Его интересовал Леонов, чья судьба, несомненно, зависела от исхода операции, однако он предпочитал именно так сформулировать вопрос.
— Гауптман Кроне на пути к выздоровлению, — ответил Качаев, выжимая намокшую шапку. — Доктор Леонов извлек у него пулю из-под лопатки, и жизни его ничто не угрожает. У Федора Федоровича золотые руки. Герр Борбе сказал, что воздает должное его мастерству и смелости. Доктор Леонов еще не знает этого, но его, по всей вероятности, назначат главным врачом городской больницы в Славуте и… заместителем оберартца в нашем гросслазарете. Это энергичный человек. Герр Борбе надеется с его помощью справиться с тифом. Немецкие власти требуют ликвидировать эпидемию. Боятся, что она перебросится на армию.
— Я рад, что гауптман Кроне хорошо себя чувствует, — сказал Станислав. — Он кавалер Железного креста. У доктора Леонова была воистину нелегкая задача. Видимо, теперь он не жалеет, что шел на риск. Если он еще тут появится, скажите ему, что конвоир, который сюда его доставлял, поздравляет его с удачной операцией.
Качаев заверил Станислава, что охотно передаст поздравление доктору при первом же удобном случае и, воспользовавшись тем, что дождь слегка унялся, побежал в свой барак. Произошла смена часовых, и Станислав тоже отправился отдыхать. Укладываясь на железной койке, он не мог отделаться от предчувствия, что доктор сыграет какую-то роль в его судьбе.
Побеги случались во всех командах. Даже наиболее строгие и усердные конвоиры не могли устеречь людей, готовых рисковать головой. Не подлежало также сомнению, что побеги готовятся не в одиночку, а с помощью всей команды. Не помышлявшие о побеге в тот день устраивали невообразимую кутерьму.

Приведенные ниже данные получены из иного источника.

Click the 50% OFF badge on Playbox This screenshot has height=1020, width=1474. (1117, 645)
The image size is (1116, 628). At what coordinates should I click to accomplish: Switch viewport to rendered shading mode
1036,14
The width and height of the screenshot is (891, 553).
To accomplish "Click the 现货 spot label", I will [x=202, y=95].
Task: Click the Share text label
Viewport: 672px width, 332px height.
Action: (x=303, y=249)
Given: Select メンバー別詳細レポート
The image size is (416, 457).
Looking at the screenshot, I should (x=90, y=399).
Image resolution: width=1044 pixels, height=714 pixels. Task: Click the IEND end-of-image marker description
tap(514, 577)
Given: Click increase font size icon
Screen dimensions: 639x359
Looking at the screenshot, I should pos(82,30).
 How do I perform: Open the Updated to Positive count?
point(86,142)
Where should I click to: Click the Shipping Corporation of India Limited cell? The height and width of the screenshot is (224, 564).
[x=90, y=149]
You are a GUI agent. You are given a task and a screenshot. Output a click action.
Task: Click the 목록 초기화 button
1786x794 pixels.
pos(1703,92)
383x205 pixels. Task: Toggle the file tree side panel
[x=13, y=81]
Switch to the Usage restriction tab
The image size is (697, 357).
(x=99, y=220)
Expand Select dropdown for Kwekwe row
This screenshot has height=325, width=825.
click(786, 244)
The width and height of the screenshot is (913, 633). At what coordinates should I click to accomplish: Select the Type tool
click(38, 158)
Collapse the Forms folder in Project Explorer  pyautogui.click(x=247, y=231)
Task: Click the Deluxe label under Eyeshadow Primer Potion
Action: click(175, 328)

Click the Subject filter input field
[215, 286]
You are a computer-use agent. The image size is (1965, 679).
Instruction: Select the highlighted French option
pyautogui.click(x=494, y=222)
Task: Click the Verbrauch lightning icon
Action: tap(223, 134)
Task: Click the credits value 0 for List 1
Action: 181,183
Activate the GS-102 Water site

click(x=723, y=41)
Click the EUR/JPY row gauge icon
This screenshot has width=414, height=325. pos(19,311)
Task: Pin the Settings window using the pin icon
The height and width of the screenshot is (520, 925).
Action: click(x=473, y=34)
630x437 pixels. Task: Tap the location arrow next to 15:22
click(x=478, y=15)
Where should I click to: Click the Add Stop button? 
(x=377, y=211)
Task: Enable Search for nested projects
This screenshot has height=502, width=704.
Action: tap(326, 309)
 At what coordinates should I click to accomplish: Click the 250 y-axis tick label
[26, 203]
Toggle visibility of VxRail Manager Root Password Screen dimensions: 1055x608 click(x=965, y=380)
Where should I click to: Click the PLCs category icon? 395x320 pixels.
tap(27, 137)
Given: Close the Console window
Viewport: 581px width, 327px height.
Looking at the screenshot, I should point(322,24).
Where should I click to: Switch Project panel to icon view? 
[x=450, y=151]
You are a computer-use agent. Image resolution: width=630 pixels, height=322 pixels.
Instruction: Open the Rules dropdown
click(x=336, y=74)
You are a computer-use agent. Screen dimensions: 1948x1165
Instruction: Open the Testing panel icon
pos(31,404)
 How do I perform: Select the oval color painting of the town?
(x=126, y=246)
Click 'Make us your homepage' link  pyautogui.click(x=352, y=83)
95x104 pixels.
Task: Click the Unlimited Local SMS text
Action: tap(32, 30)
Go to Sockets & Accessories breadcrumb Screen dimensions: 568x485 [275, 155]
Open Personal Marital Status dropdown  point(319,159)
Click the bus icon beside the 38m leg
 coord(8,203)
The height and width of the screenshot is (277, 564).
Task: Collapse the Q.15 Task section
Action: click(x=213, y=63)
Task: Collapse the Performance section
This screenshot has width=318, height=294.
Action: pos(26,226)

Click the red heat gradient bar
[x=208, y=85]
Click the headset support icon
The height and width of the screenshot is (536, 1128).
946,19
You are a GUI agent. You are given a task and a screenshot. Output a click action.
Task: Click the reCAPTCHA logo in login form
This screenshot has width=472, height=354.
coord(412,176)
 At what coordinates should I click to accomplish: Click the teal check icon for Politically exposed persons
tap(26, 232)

Держались так, что потерявший голову конвоир не мор разобраться, кто из них вдруг юркнет в ближайшие кусты. Когда начинал сгонять в кучу наиболее дерзких, кто-то внешне нерасторопный неожиданно бросался наутек и исчезал. Конвоиры боялись этих побегов. Кроме необходимости давать объяснения начальству и связанных с этим неприятностей, каждый побег отмечался в послужном списке галочкой, определенная сумма которых была чревата отправкой на фронт. Станислав и это учитывал. Он знавал солдат, которые не могли стрелять в безоружных. Долго они тут не задерживались. Зато образцовые конвоиры окопались в лагере прочно. Твердо убежденные, что меткий выстрел в беглеца надежно гарантирует от отправки на передовую, возвращение откуда было делом весьма проблематичным, они не жалели патронов. Игра, которую он вел, запросто могла завершиться для него в окопах Подмосковья или Крыма. Впрочем, это была не только игра. Он рисковал во имя моральных ценностей, которые чтил с детства, и солидарности с теми, кто противостоял фашистской идеологии смерти и разрушения.